**TASK GOAL**.
Reproduce every line from the one containing "Viewport: 1366px width, 679px" down to the one containing "Click the wishlist", inclusive, requests included. Scale each click coordinate in the answers by 0.9 and round to whole numbers, with halves rounded up.

Data items:
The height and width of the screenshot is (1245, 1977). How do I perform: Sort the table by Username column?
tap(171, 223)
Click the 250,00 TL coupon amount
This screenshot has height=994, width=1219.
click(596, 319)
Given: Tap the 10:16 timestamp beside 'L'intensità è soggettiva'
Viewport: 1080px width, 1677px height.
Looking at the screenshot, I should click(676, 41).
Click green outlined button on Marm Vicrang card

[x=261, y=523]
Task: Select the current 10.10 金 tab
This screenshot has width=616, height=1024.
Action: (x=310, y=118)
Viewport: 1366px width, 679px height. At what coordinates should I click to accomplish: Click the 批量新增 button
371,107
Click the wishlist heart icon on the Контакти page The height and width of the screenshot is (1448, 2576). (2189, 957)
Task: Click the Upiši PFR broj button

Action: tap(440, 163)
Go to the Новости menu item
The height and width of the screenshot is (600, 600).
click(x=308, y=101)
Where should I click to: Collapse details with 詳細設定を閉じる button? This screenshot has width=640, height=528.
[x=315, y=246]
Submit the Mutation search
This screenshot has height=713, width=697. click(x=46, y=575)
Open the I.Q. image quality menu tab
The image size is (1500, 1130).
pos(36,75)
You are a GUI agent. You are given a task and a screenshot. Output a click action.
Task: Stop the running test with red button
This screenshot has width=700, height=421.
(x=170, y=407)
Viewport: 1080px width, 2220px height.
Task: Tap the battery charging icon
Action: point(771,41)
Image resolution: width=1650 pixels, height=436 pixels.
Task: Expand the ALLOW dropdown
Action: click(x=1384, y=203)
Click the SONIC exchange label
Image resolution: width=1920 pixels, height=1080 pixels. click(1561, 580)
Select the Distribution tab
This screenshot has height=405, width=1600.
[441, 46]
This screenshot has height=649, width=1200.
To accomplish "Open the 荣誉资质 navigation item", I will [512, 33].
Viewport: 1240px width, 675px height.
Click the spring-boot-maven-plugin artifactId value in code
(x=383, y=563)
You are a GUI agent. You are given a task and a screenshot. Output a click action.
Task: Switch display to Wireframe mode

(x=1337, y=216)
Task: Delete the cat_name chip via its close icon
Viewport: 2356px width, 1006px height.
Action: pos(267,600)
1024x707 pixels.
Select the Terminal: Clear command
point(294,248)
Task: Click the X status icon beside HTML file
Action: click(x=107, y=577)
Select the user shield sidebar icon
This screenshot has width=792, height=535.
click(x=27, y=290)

**TASK ANSWER**.
Viewport: 1366px width, 679px height. At what coordinates should I click to accomplish: Click the 批量新增 button
334,96
Click the wishlist heart icon on the Контакти page The height and width of the screenshot is (1448, 2576). (1970, 861)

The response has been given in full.